IV. Question en litige
[20] La conclusion de la SPR selon laquelle le demandeur disposait d’une PRI à Tunja est-elle raisonnable?
V. Analyse
[21] La norme de contrôle applicable est celle de la décision raisonnable (Canada (Ministre de la Citoyenneté et de l’Immigration) c Vavilov, 2019 CSC 65 au para 25).
[22] Le demandeur soutient que la SPR a commis les erreurs suivantes : (1) elle n’a pas tenu compte d’éléments de preuve établissant un lien entre les AC et les AGC; (2) elle n’a pas pris acte de la structure unique des AGC et de la portée de celles-ci; (3) elle s’est livrée à une conjecture lorsqu’elle a conclu que les AC ne le recherchaient plus; (4) elle n’a pas tenu compte des conditions socioéconomiques en raison desquelles il est déraisonnable qu’il choisisse de s’installer à Tunja.
A. La preuve relative à une alliance
[23] Le demandeur soutient que la SPR n’a pas tenu compte de la preuve relative à une alliance entre les AC et les AGC. Il signale en particulier l’existence d’un article, qu’il a présenté à la SPR, indiquant selon lui que les AC et les AGC collaborent dans une certaine mesure.
[24] La SPR n’a pas écarté la preuve présentée par le demandeur. En fait, elle l’a examinée en détail et a tiré la conclusion suivante : [traduction] « Très peu est dit sur ce qui est arrivé aux AC […] et aucune information n’est fournie sur une quelconque alliance »
.
[25] Le demandeur soutient que l’article indique que les AC agissent de façon à occasionner des avantages pour les AGC. Cependant, même si c’était le cas, le demandeur se livre à des conjectures lorsqu’il infère de cet article que les AC et les AGC sont [traduction] « directement liées »
. Comme l’a fait remarquer la SPR, [traduction] « aucune information n’est fournie sur une quelconque alliance »
.
[26] De plus, même s’il n’était pas conjectural d’inférer de l’article que les AC et les AGC sont liées, il était loisible à la SPR de tirer d’autres inférences raisonnables. Dans le cas présent, la SPR a estimé que l’article portait sur un seul événement qui s’était produit vers le mois de mai 2018, et non sur une alliance bien établie et continue entre les AC et les AGC.
[27] Au vu de la preuve, la conclusion de la SPR selon laquelle les AC et les AGC ne sont pas liées est raisonnable.
B. La nature et la structure des AGC
[28] Le demandeur présente d’autres observations concernant la nature et la structure des AGC. Citant des références figurant dans le cartable national de documentation, il affirme que les AGC dirigent de nombreuses organisations criminelles locales, ce qui, selon lui, témoigne de l’étendue de leurs activités.
[29] L’argument du demandeur repose sur l’hypothèse selon laquelle les AC et les AGC sont directement liées. Là encore, la SPR a raisonnablement conclu que la preuve était insuffisante pour démontrer l’existence d’un tel lien. Par conséquent, même si le demandeur démontrait de façon concluante que la portée des AGC en Colombie s’étend à tout le pays, une conclusion en ce sens n’aurait aucune incidence sur l’analyse de la SPR, puisque cette dernière a raisonnablement conclu que les AGC n’étaient pas liées aux AC et que celles-ci étaient les seuls agents du préjudice.

○ ○ ○

Vos consignes:
Reprenez la décision sur la possibilité de refuge intérieur à Tunja et rédigez-en la suite à partir de sa dernière phrase.

○ ○ ○

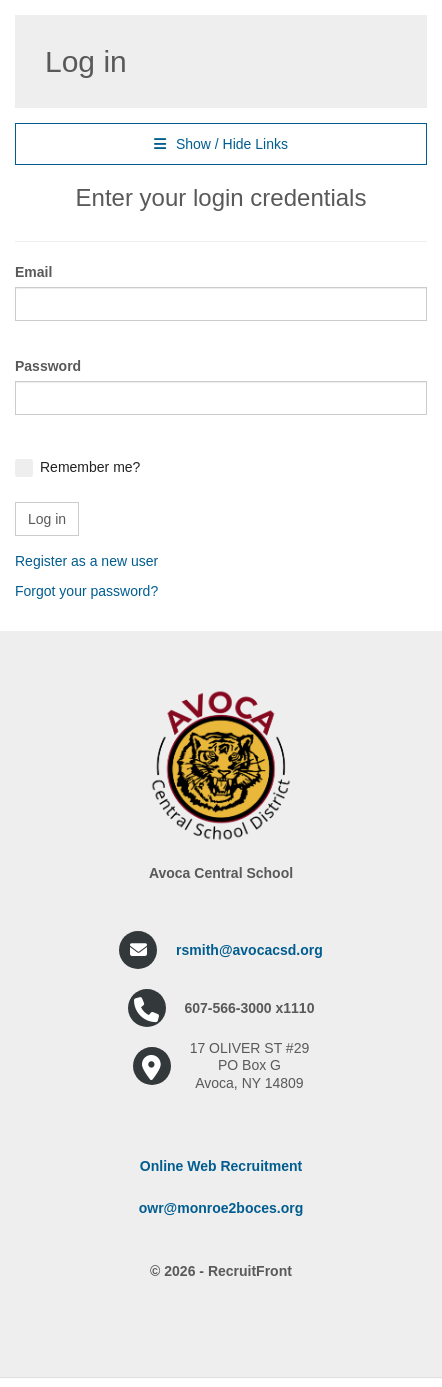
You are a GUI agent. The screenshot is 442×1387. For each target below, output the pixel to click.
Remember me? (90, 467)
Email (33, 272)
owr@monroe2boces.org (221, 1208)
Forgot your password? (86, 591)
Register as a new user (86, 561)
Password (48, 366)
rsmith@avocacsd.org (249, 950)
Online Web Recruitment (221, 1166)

○ ○ ○

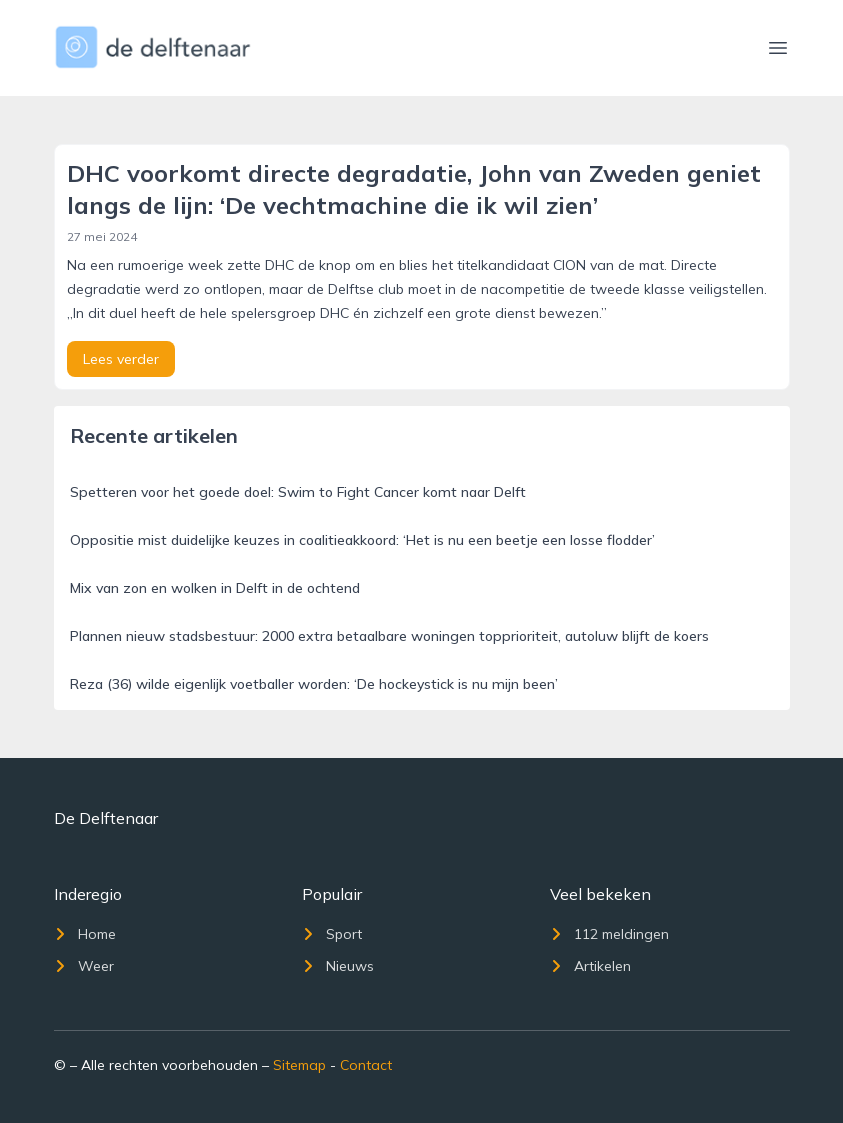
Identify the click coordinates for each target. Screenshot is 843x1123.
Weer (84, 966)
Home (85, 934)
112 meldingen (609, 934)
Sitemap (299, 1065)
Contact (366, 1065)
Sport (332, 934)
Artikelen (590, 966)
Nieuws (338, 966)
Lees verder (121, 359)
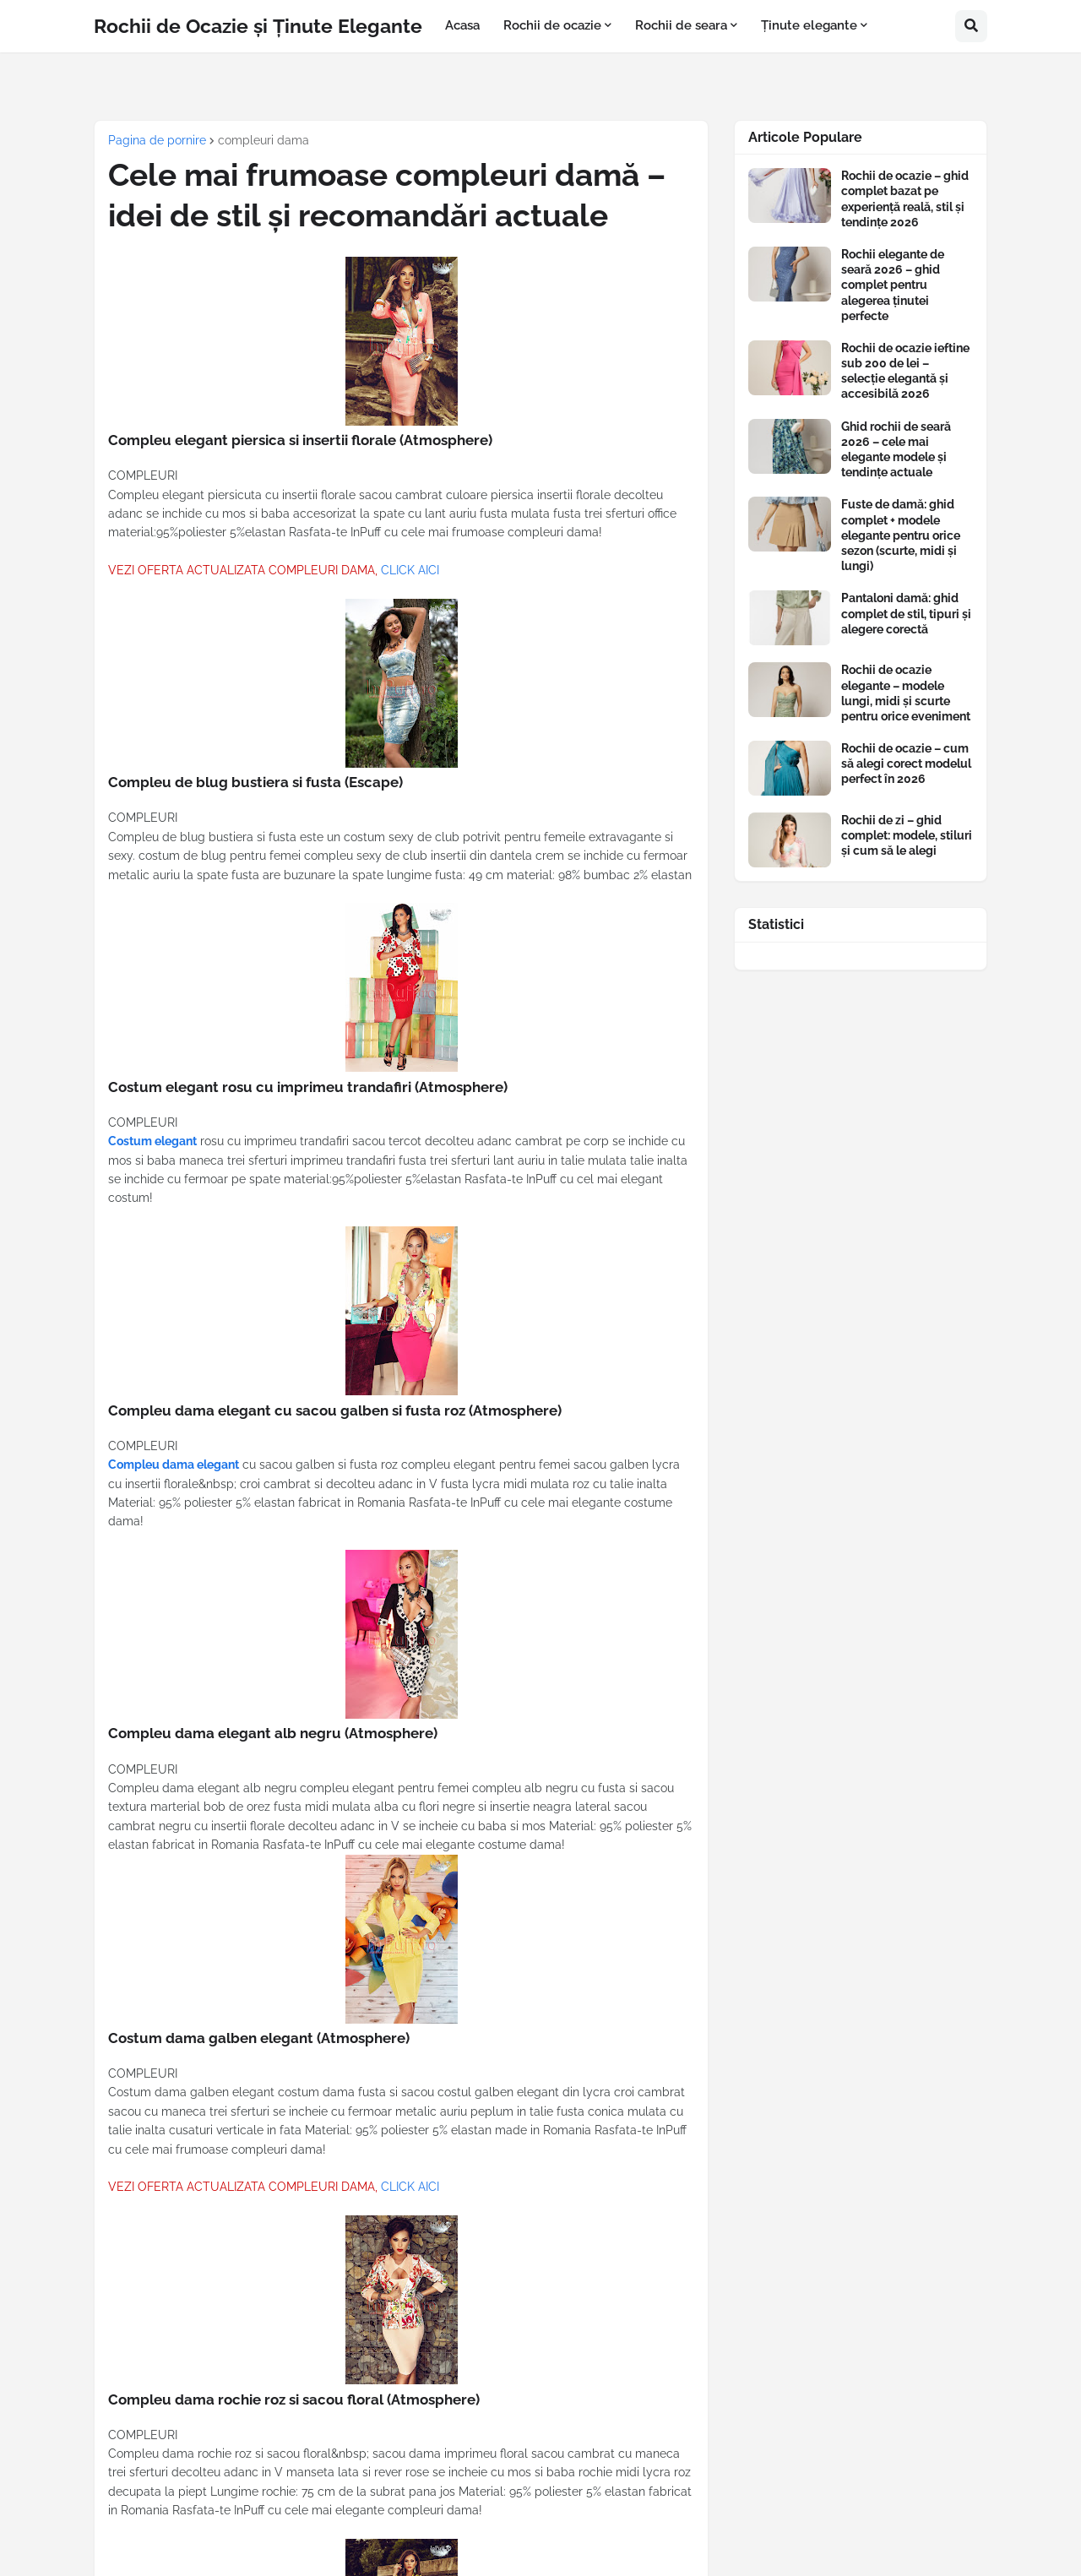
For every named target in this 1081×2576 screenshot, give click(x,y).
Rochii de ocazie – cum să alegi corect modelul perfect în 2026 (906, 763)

○ ○ ○

Résultat de l'exercice:
[30] Les arguments du demandeur concernant les AGC n’ont aucune incidence sur l’issue de la présente affaire.
C. La motivation des agents du préjudice
[31] Le demandeur allègue que la conclusion de la SPR selon laquelle les AC n’étaient pas motivées à le rechercher est déraisonnable. Il soutient en particulier que la SPR s’est livrée à des conjectures en concluant, sans preuve à l’appui, que les AC n’étaient plus à sa recherche parce qu’elles n’avaient pas continué à le menacer alors qu’il se trouvait à Bogota.
[32] Pour ce qui est du fardeau de la preuve relatif à l’analyse de la PRI, la SPR n’a qu’à indiquer l’endroit où il existerait une PRI, après quoi il incombe au demandeur d’asile de démontrer que la PRI n’est pas valable. Il incombe également à ce dernier de démontrer que les prétendus agents du préjudice sont motivés à le retrouver à l’endroit où il existerait une PRI (Thirunavukkarasu c Canada (Ministre de l’Emploi et de l’Immigration), [1994] 1 CF 589 (CA) à la p 594).
[33] Le demandeur cherche à s’acquitter de ce fardeau en mentionnant simplement les allégations que les membres de sa fratrie ont formulées dans leurs demandes d’asile respectives présentées aux États-Unis. Or, à mon avis, dans leurs demandes d’asile, les membres de la fratrie du demandeur ne mentionnent pas le risque auquel le demandeur aurait été exposé à ce jour. Dans leurs demandes d’asile, ils ne décrivent que leur propre situation. Il n’était pas déraisonnable que la SPR ne tienne pas compte de ces éléments de preuve, car son rôle était d’examiner la situation personnelle du demandeur et la question de savoir s’il existait une PRI pour lui.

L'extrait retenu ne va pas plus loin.